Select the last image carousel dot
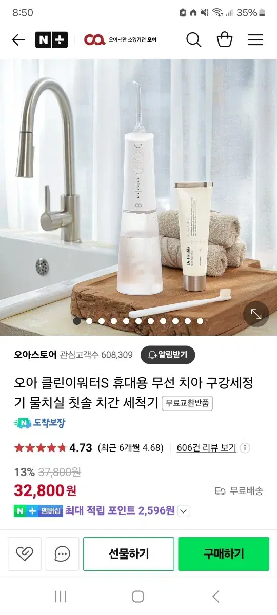The height and width of the screenshot is (615, 277). pos(200,321)
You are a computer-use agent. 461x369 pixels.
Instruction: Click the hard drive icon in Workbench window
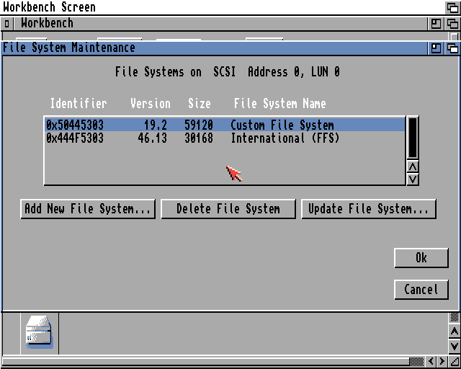point(39,333)
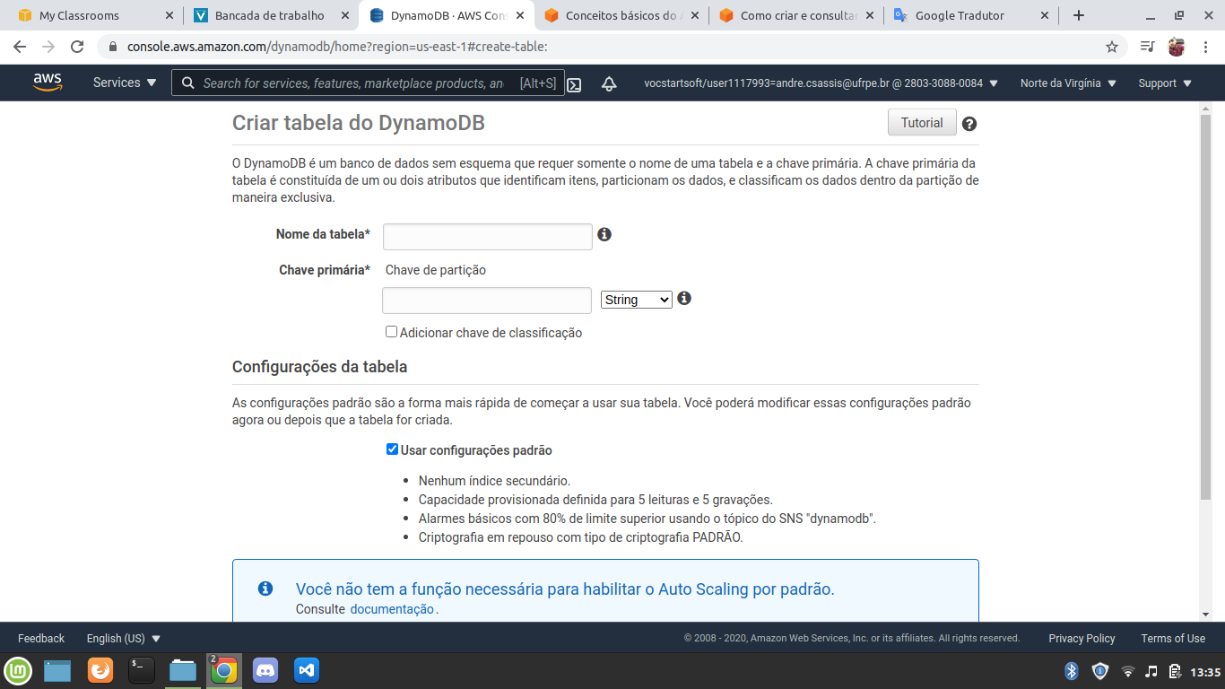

→ What you are asked to do: Please output the records above exactly, without the pictures.

→ Answer to this problem:
Select the last image carousel dot
The height and width of the screenshot is (615, 277). pos(200,321)
You are a computer-use agent. 461x369 pixels.
Instruction: Click the hard drive icon in Workbench window
point(39,333)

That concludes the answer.